● Work to complete
Your task is to copy the lines of the data below from the line holding "Where should I" through the line holding "Click the first", inclusive, exactly and with nothing added.
++++++++++
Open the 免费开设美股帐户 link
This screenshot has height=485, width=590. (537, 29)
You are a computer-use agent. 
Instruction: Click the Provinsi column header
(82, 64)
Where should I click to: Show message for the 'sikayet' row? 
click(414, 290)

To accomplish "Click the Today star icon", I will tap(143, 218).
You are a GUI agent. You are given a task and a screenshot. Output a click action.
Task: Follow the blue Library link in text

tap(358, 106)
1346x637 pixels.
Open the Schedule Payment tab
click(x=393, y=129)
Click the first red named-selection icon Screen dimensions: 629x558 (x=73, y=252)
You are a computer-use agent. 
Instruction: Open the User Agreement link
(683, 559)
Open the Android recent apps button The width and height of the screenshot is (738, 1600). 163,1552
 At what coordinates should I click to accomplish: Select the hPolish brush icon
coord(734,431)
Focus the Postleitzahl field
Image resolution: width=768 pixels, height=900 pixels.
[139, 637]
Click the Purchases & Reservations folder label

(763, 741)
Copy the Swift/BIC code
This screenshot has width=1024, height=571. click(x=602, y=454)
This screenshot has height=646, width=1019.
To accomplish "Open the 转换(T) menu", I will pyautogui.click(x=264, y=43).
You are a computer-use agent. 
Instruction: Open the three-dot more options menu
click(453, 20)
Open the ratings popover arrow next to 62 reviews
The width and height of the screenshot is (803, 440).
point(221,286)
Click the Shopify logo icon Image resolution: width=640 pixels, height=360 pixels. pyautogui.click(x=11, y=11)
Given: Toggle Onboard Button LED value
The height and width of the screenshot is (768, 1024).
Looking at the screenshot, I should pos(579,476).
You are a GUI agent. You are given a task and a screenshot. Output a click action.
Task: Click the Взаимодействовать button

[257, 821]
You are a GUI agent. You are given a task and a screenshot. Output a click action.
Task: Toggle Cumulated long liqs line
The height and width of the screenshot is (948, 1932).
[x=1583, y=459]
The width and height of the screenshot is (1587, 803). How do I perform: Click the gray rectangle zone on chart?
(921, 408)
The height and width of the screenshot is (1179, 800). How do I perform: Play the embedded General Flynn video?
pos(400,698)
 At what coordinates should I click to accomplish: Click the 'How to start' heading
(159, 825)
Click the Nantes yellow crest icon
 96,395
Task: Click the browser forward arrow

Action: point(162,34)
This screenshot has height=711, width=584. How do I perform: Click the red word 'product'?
++++++++++
● Response for this exercise
Where should I click to: Show message for the 'sikayet' row? 
click(414, 290)

To accomplish "Click the Today star icon", I will tap(143, 218).
You are a GUI agent. You are given a task and a screenshot. Output a click action.
Task: Follow the blue Library link in text

tap(358, 106)
1346x637 pixels.
Open the Schedule Payment tab
click(x=393, y=129)
Click the first red named-selection icon Screen dimensions: 629x558 (x=73, y=252)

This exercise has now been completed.